Task statement → Transcribe exactly, please, the lines from the one containing "1568x744 pixels." through the end of the records below, and leave out the pictures.

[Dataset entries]
------------------------------------------------

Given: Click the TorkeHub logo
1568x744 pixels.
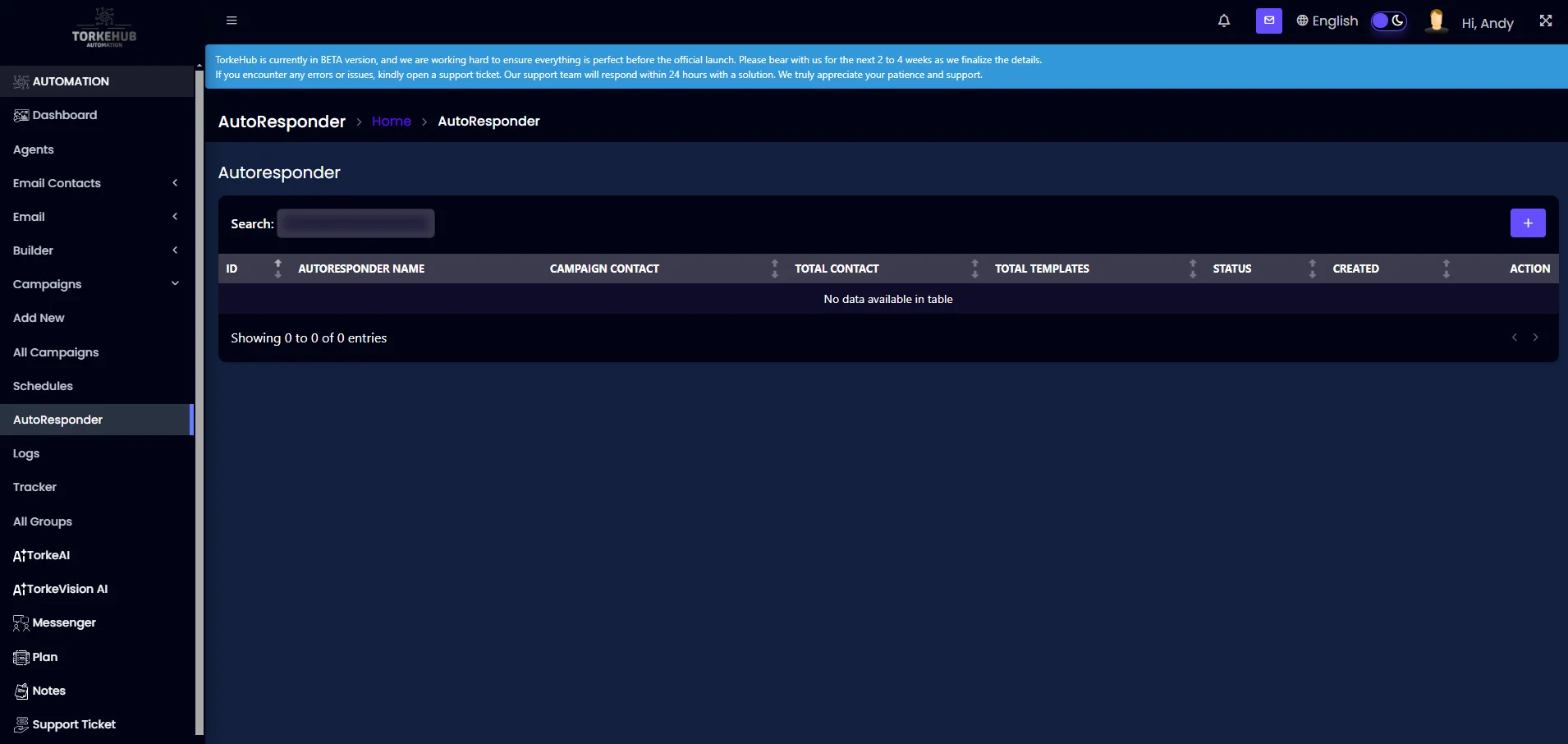Looking at the screenshot, I should pos(105,27).
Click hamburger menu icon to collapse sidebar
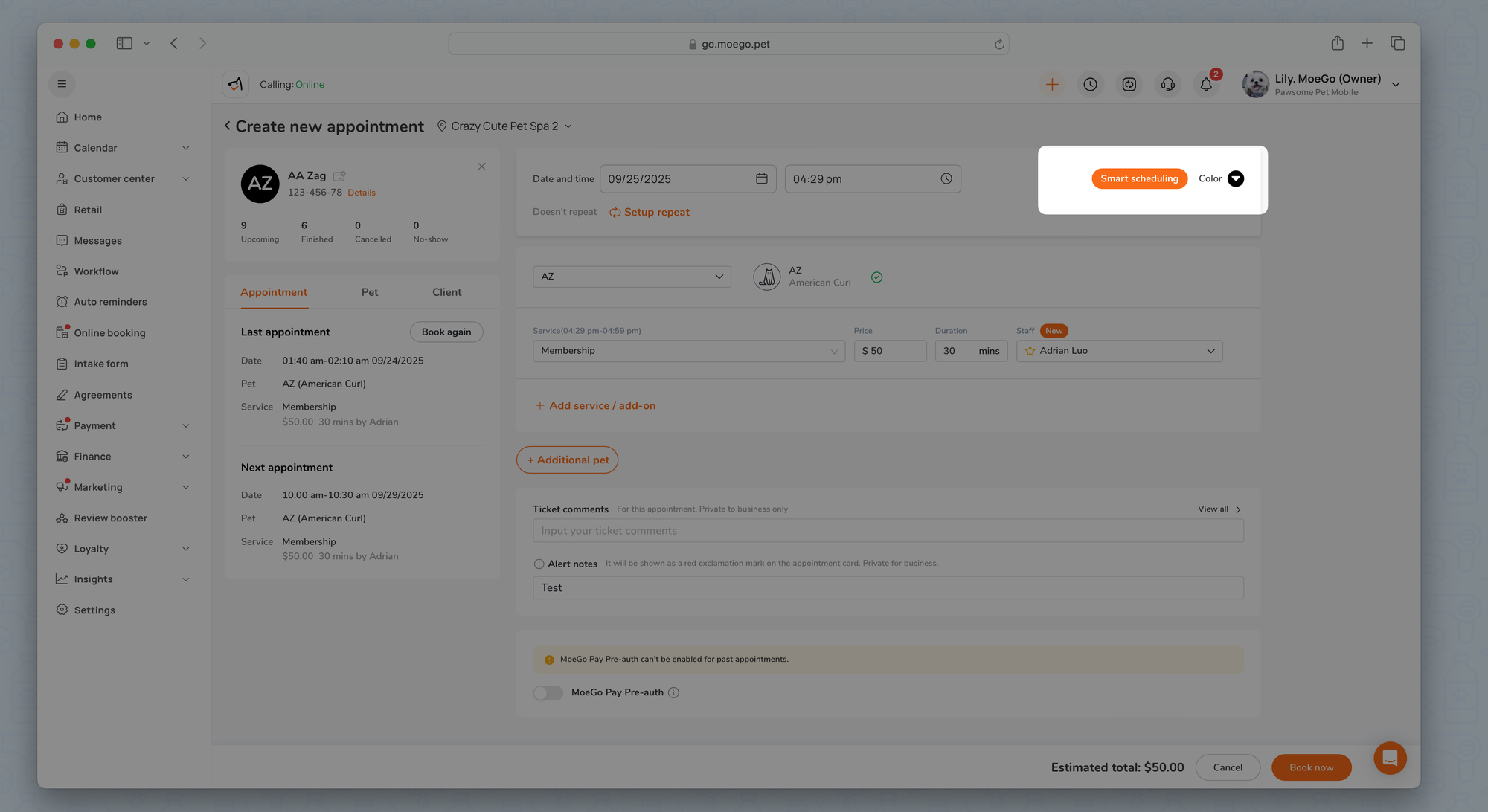 tap(62, 84)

------------------------------------------------

Written solution →
1568x744 pixels.
Looking at the screenshot, I should pos(105,27).
Click hamburger menu icon to collapse sidebar
 tap(62, 84)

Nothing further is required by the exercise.